広く国民の意見も聞くべきだった ── 多床室の室料負担等で田中常任理事
厚生労働省は12月27日、社会保障審議会(社保審)介護給付費分科会(分科会長=田辺国昭・国立社会保障・人口問題研究所所長)の第237回会合を持ち回りで開催した。当会の田中志子常任理事は多床室の室料負担について「もっと精緻な調査を行い、しっかりとした話し合いをし、パブコメを含めて広く国民の意見も聞くべきだった」との意見を提出した。

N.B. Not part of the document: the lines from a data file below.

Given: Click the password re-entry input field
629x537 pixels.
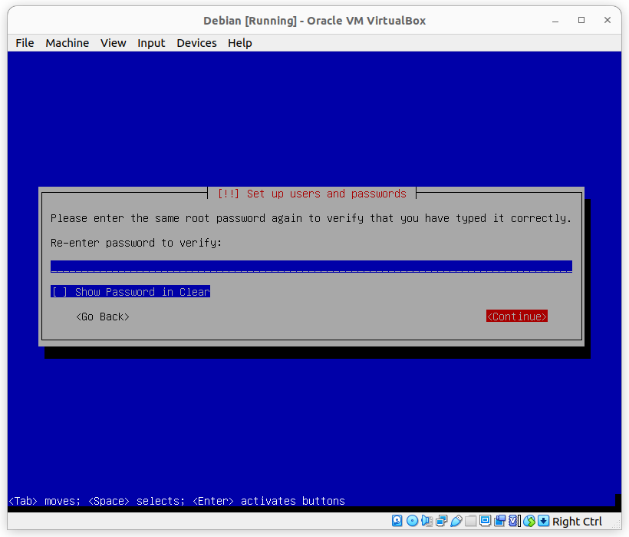Looking at the screenshot, I should (x=311, y=267).
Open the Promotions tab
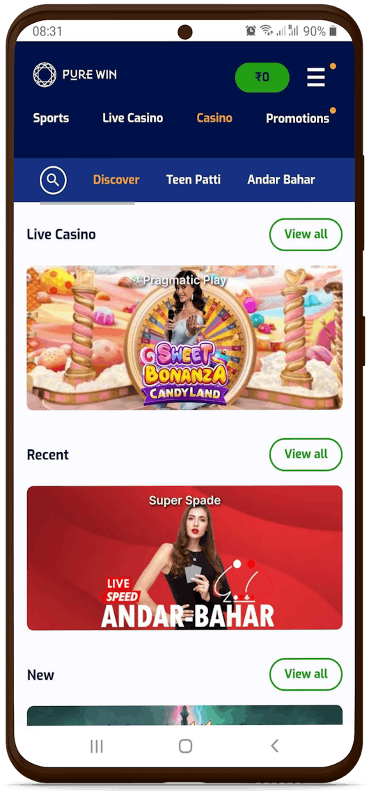 [298, 118]
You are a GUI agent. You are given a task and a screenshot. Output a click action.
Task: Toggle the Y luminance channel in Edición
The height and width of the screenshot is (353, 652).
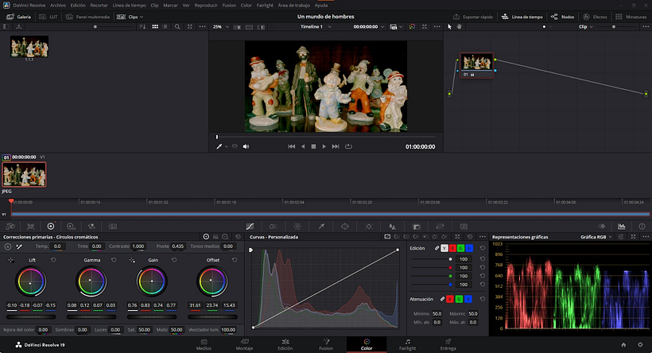(444, 248)
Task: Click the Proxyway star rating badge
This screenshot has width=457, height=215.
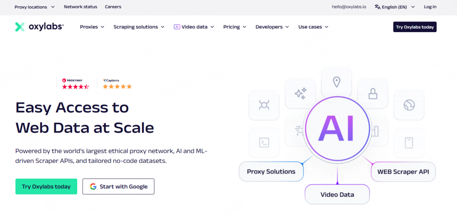Action: [x=75, y=83]
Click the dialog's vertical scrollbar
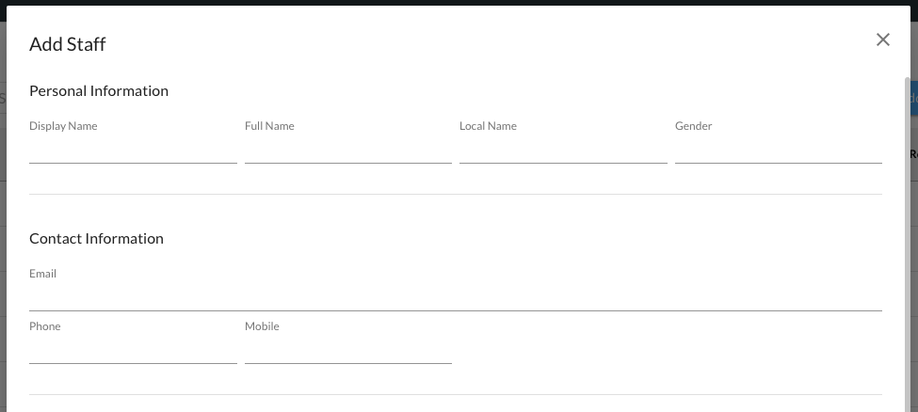Viewport: 918px width, 412px height. (x=908, y=235)
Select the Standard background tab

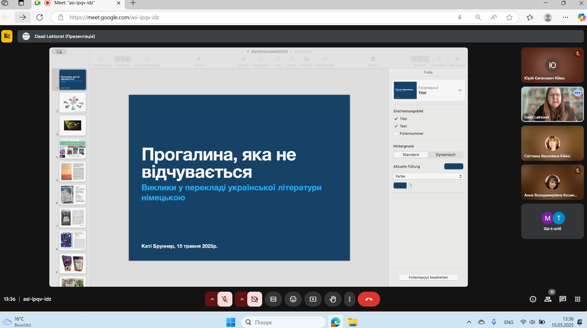(410, 155)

田中常任理事ほか、各委員の意見は28日付けで厚労省のホームページ「第237回社会保障審議会介護給付費分科会(持ち回り)資料」に、「意見概要」として掲載された。田中常任理事の意見は以下のとおり。
【田中志子常任理事の意見】
介護報酬については、介護職員、介護職員以外の処遇並びに賃上げに資する部分に大いにご配慮をいただき心からお礼を申し上げたいと思います。
次に今回の介護医療院、介護老人保健施設の一部に多床室料金負担についての議論は、大変突然であり尚且つ性急な議論を求められました。このことについて強く遺憾の念をお伝えしたいと思います。このことは、到底、国民の皆様に理解を得られると考えられませんし、過去に示されたように住民票は自宅にあることが調査からも明らかで、ホテルコストが二重負担になる状況です。さらには介護医療院でも、亡くなる方の割合は、約半数にしかなりません。ご指摘の類型の老健であっても3割の方は死亡以外の転機を辿っております。
繰り返しの主張になりますが、ご利用者の立場を考えて、多床室で室料をご負担いただくには、カーテンや仕切り家具で区切られただけの空間で、特養の多床室とは異なり、わずか8平米という狭い面積の空間であり部屋とみなせるものではなく、倫理的にも室料としてご負担してもらうにはふさわしくない生活環境です。現状から何らサービスが変わらない状況の中で、どのように説明をしたら室料負担増をご利用者やご家族にご納得していただけるのか全く想像もつきません。国はどう説明させるおつもりなのかと不思議でなりません。もっと精緻な調査を行い、しっかりとした話し合いをし、パブコメを含めて広く国民の意見も聞くべきだったと今でも考えています。
これからでも介護医療院と同様に、室料負担を求める以上老健の多床室の仕切り家具導入について補助金で環境を整えるなどの配慮を求めます。
もともと特養は、措置の時代から「終のすみか」として住まいの役割を担っています。このことで平成27年度に室料の議論が進められた違いと経緯をこの分科会でも共有するべきであったのではないかと考えます。
また、ご指摘のように看取りの場でもありますが、老健も介護医療院も設備要件に調剤所をはじめ医療設備を求めており、実際に喀痰吸引やインスリン注射などの医療行為が常態的に行われ、加えて老健の施設長は医師であり、当然介護医療院にも常に医師がおります。言うなれば生活の場であるとともに紛れもない医療の場です。実際に、これら医療行為が伴うことで、特養はじめ他の施設へ退所できない利用者の介護保険を伴った医療の最後の砦でもあり、良質な慢性期医療がなければ日本の医療が成り立たないという当会の理念においても到底受け入れ難いことは重ねて申し上げたいです。
これらの重要な幾つもの理由から生活の場として室料を取ることには引き続き強く抗議すると同時に、これまでの経年の審議会での意見を踏まえているものとは言えないことから、審議会での論点や、意見の整理の際に真偽事項の歴史的背景や、決定プロセスについても丁寧な説明をこれからも実施してくださるようお願いを申し上げます。